[Saved entries]
● ● ● ●

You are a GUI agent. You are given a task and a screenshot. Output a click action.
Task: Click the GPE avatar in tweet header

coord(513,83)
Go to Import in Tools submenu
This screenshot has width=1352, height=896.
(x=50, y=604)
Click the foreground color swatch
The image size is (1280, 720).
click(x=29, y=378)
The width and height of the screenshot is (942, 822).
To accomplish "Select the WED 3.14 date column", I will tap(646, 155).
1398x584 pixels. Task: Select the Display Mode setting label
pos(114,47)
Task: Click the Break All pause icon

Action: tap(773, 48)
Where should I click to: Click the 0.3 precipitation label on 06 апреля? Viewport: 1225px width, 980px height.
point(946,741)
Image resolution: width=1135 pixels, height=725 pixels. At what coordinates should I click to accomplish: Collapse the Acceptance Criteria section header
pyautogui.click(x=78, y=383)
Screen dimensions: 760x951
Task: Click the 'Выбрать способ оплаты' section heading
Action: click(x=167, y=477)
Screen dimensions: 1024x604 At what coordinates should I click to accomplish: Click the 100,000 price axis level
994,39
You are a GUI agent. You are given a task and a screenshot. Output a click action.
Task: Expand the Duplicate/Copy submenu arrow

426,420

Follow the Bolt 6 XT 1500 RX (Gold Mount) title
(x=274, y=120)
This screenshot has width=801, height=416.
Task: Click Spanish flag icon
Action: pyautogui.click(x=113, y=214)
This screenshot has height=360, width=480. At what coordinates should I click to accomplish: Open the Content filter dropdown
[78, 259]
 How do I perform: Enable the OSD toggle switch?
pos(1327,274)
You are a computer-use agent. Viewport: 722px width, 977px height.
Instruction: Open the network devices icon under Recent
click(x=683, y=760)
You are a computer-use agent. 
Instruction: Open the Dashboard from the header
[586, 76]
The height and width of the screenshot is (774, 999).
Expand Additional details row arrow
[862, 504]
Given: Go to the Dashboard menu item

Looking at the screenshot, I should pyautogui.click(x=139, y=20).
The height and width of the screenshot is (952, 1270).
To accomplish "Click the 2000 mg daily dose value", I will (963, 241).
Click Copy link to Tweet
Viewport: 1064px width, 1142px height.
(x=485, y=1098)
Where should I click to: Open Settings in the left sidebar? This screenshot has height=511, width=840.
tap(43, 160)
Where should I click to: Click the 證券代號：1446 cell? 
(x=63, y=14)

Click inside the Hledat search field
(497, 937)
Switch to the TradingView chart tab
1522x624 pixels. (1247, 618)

● ● ● ●

* [What needs to be done]
Print every record above exactly as written.

* [Task answer]
You are a GUI agent. You are given a task and a screenshot. Output a click action.
Task: Click the GPE avatar in tweet header

coord(513,83)
Go to Import in Tools submenu
This screenshot has width=1352, height=896.
(x=50, y=604)
Click the foreground color swatch
The image size is (1280, 720).
click(x=29, y=378)
The width and height of the screenshot is (942, 822).
To accomplish "Select the WED 3.14 date column", I will tap(646, 155).
1398x584 pixels. Task: Select the Display Mode setting label
pos(114,47)
Task: Click the Break All pause icon

Action: tap(773, 48)
Where should I click to: Click the 0.3 precipitation label on 06 апреля? Viewport: 1225px width, 980px height.
point(946,741)
Image resolution: width=1135 pixels, height=725 pixels. At what coordinates should I click to accomplish: Collapse the Acceptance Criteria section header
pyautogui.click(x=78, y=383)
Screen dimensions: 760x951
Task: Click the 'Выбрать способ оплаты' section heading
Action: click(x=167, y=477)
Screen dimensions: 1024x604 At what coordinates should I click to accomplish: Click the 100,000 price axis level
994,39
You are a GUI agent. You are given a task and a screenshot. Output a click action.
Task: Expand the Duplicate/Copy submenu arrow

426,420

Follow the Bolt 6 XT 1500 RX (Gold Mount) title
(x=274, y=120)
This screenshot has width=801, height=416.
Task: Click Spanish flag icon
Action: pyautogui.click(x=113, y=214)
This screenshot has height=360, width=480. At what coordinates should I click to accomplish: Open the Content filter dropdown
[78, 259]
 How do I perform: Enable the OSD toggle switch?
pos(1327,274)
You are a computer-use agent. Viewport: 722px width, 977px height.
Instruction: Open the network devices icon under Recent
click(x=683, y=760)
You are a computer-use agent. 
Instruction: Open the Dashboard from the header
[586, 76]
The height and width of the screenshot is (774, 999).
Expand Additional details row arrow
[862, 504]
Given: Go to the Dashboard menu item

Looking at the screenshot, I should pyautogui.click(x=139, y=20).
The height and width of the screenshot is (952, 1270).
To accomplish "Click the 2000 mg daily dose value", I will (963, 241).
Click Copy link to Tweet
Viewport: 1064px width, 1142px height.
(x=485, y=1098)
Where should I click to: Open Settings in the left sidebar? This screenshot has height=511, width=840.
tap(43, 160)
Where should I click to: Click the 證券代號：1446 cell? 
(x=63, y=14)

Click inside the Hledat search field
(497, 937)
Switch to the TradingView chart tab
1522x624 pixels. (1247, 618)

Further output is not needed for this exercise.